NEW DELHI--India's high-profile science minister has resigned after being accused of helping to foment a deadly religious riot in 1992.
Murli Manohar Joshi has submitted his resignation after an Indian court implicated him and other leaders of the ruling Bhartiya Janata Party (BJP) in connection with the 6 December 1992 attack on the Babri Mosque in Ayodhya. The Hindu party leaders acknowledge that they were present on the day Hindu mobs tore down the mosque, triggering a nationwide melee that killed about 1000 people. But they say that they did not direct or in any way influence events. On 10 October Joshi and six others will face formal charges, including rioting and spreading communal frenzy, that carry lengthy prison terms and hefty fines.
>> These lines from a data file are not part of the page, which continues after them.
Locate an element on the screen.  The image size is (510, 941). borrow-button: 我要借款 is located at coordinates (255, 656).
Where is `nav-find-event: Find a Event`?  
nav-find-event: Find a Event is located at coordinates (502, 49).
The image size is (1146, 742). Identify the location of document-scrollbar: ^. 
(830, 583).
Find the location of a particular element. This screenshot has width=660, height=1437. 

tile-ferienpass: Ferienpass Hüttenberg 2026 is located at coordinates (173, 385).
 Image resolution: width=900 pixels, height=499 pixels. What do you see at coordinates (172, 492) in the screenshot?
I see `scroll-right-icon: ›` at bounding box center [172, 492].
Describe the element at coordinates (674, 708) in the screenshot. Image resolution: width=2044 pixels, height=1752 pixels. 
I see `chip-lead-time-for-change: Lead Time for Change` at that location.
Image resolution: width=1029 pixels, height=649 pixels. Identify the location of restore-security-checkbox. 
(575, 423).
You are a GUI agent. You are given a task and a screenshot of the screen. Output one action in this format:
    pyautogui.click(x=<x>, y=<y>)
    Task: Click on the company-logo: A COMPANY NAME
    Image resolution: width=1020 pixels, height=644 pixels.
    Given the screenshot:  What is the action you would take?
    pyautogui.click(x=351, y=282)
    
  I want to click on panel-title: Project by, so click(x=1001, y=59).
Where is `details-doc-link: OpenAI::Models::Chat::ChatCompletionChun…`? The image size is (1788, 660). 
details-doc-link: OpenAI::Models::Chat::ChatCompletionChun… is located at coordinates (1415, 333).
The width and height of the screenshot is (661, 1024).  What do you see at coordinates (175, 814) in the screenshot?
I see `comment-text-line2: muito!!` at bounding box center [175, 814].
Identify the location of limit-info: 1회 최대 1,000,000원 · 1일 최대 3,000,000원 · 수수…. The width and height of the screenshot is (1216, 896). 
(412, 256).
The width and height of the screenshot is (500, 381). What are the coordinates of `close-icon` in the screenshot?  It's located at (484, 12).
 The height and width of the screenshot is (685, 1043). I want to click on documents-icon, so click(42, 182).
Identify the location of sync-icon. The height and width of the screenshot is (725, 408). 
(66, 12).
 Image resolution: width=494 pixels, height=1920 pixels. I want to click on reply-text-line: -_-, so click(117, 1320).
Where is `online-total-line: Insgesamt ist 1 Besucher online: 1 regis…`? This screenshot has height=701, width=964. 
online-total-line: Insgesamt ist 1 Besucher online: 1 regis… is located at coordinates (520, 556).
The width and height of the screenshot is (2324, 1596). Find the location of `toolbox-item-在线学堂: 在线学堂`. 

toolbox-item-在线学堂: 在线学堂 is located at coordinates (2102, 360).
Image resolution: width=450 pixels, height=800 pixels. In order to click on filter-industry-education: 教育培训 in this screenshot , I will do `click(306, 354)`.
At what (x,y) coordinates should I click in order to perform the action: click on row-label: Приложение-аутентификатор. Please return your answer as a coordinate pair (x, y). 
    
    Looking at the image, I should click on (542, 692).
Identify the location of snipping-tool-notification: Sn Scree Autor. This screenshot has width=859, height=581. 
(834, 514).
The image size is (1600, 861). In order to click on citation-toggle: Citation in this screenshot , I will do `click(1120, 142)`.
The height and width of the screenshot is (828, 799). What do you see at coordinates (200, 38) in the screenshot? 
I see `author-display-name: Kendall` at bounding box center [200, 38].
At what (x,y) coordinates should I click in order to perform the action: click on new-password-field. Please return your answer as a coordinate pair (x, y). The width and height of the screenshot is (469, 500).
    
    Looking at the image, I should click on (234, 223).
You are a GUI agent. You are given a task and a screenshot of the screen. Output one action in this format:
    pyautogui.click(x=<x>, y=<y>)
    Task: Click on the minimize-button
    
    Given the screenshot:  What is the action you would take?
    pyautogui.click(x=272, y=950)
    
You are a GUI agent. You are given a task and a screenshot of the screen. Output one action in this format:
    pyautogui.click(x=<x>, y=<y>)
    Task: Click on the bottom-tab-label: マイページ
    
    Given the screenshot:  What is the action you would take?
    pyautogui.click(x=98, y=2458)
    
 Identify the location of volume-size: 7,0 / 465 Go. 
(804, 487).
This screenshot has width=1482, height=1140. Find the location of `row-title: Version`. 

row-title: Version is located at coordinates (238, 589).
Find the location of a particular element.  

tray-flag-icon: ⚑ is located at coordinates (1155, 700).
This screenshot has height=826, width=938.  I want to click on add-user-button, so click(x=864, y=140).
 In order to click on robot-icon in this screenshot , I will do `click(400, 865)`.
Joshi called last week's court's decision "unfortunate" and dismissed allegations about his role in the 1992 incident as "baseless." But he left himself little room to maneuver after pledging one day before the court's announcement that he would step down if the court implicated him. At press time Prime Minister A. B. Vajpayee was traveling and had not accepted Joshi's resignation. Some observers called for his departure: "Allowing those with criminal charges against them to occupy ministerial office would undermine the very principles on which the edifice of parliamentary democracy is built," editorialized The Hindu, India's leading national daily paper.
The 69-year-old Joshi, a former physics professor, is the first scientist to have held the rank of cabinet minister. An acknowledged Hindu scholar and ardent supporter of the Hindu cause, Joshi has been minister for human resource development and science since the BJP took office in 1998. Since then he has won steady funding increases for research and presided over the adoption of a new Indian science and technology policy (Science, 15 March 2002, p. 1993  and 10 January 2003, p. 187 ).